A roosting chicken is a happy chicken. We are talking laying hens here. Wild chickens sleep in trees, away from prowling predators. Chickens were domesticated from the Jungle Fowl of areas of Thailand about 8000 years ago, and they have retained that love of sleeping up high. Jungle Fowl are beautiful, lean birds, and many folks raise them still (hopefully where they have plenty of free range) as they are very hardy and self sufficient birds, and good mothers, so I have read. Though modern chicken breeding has aimed to breed out many traits of a natural chicken, such as the urge to sit on a clutch of eggs and hatch them out (going broody), they have retained many of the traits of their ancestors, such as the urge to scratch for bugs, the desire to live in a flock of companions, and the wish roost up high at night out of (perceived) harms way.

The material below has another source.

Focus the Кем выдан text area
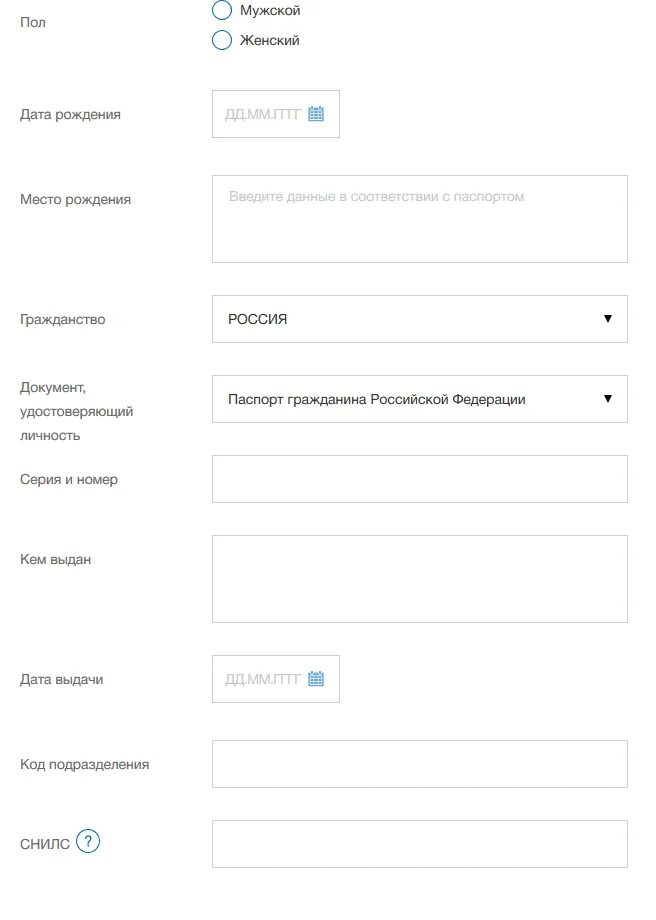 click(x=419, y=579)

The pictures in this post are less than sharp, as it was dusk in the coop and light was low.
Chicken Feet |
As with all things chicken, there are a million theories on the way roosts should be set up. Old school coops had roosts elevated over droppings boards, which would need to be cleaned of manure often, as chickens do a lot of pooping at night. There are theories that flat wide roosts are best as the chicken can cover all toes with her belly feathers if she is flat footed at night and therefore prevent any cold damage to the toes. Their are theories that tree branches are best since they are more natural. In trying some different types of roosting set ups, these are some things that I have read from trusted sources and find work for me.
Sometimes they face opposite ways on the roost |
1) Wood is the best material. Metal should not be used as it gets too cold and is slippery, same for plastic.

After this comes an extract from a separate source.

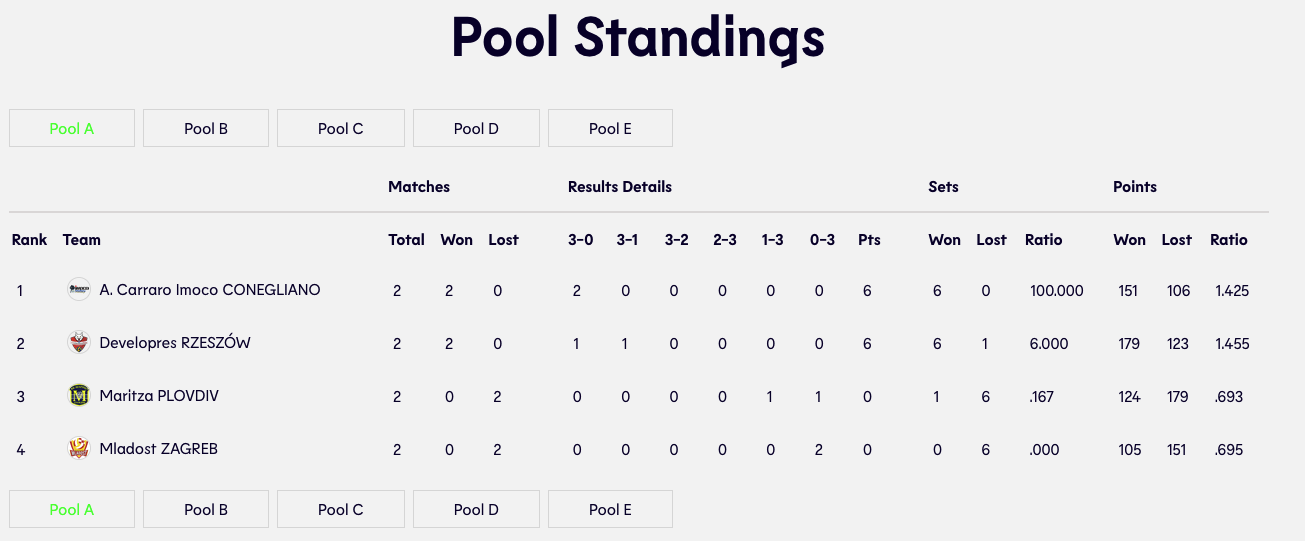Open the bottom Pool C button
Viewport: 1305px width, 541px height.
click(x=341, y=509)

2) The best shape is neither round nor a hard-edge square, but a softly rounded square shape for the bird's foot to grab onto but not be uncomfortable on (a 2'" x 3" with the 2" side face up seems to work well but there are many other options).
3) The roosts should be high enough that the birds can get to them easily. I think I have my roosts a bit too high for my heavy birds, as they make quite a thud flying off them. At least they are landing in soft deep litter. 2' off the ground would probably be a bit better than they are now, at waist high.
4) Plan for poop. Manure gets dropped over night. I just add deep litter to cover every other day. Some people use sand under and scoop the poop like a cat box and put it on the compost pile. You could use a droppings board but you would need to empty it onto your compost pile everyday, especially in summer, so as not to attract flies.
5) Give the right amount of space on the roosts: 8" - 12" per bird depending on how big your birds are. I made the mistake of giving 2 roosts with quite a bit of space, thinking more space was better. What happened was 12 of the 13 chickens squeezed onto one roost, leaving the chicken at the bottom of the pecking order cold and alone on her own roost. So, I shortened the roosts so they are forced to split up into two groups and keep each other warm that way.
6) Ladder roosts means there will be a game of King of the Mountain every night. By this I mean, the highest perches are most desirable and fighting will ensue to secure the top positions. So, I opted for all roosts at an even height, even though it takes up more room.
7) Bedtime is a nervous time for chickens. They spend time getting into the right spot, moving around on the roosts, quibbling a little. This is the time predators start to prowl, and they can sense that I think. Then they settle down and conk out.